*What you have to do*.
Return, word for word, the lines starting at the one containing "Uncheck Hide Voided Policies" and ending at the one containing "click(95, 493)". Leave out the pictures.

*Stored rows*.

##########

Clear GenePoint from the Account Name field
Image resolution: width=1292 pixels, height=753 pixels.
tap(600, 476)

##########

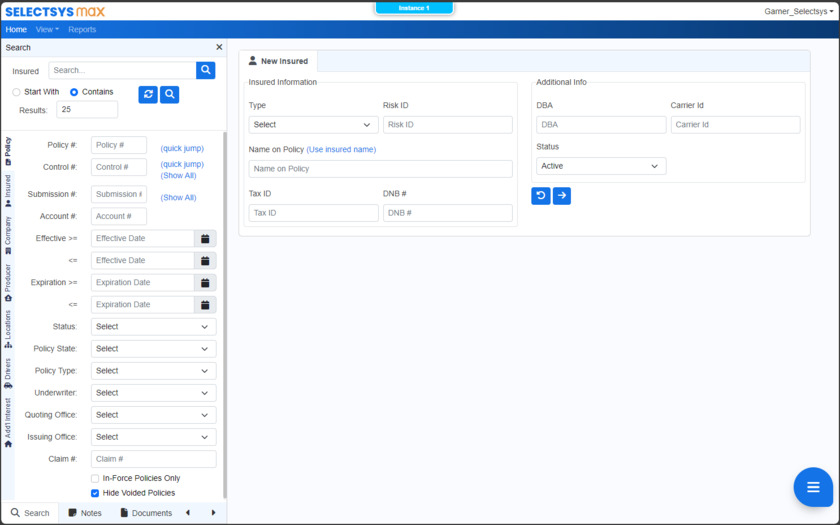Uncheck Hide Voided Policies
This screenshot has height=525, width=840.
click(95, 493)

##########

*Solution to this task*.
Uncheck Hide Voided Policies
This screenshot has height=525, width=840.
click(95, 493)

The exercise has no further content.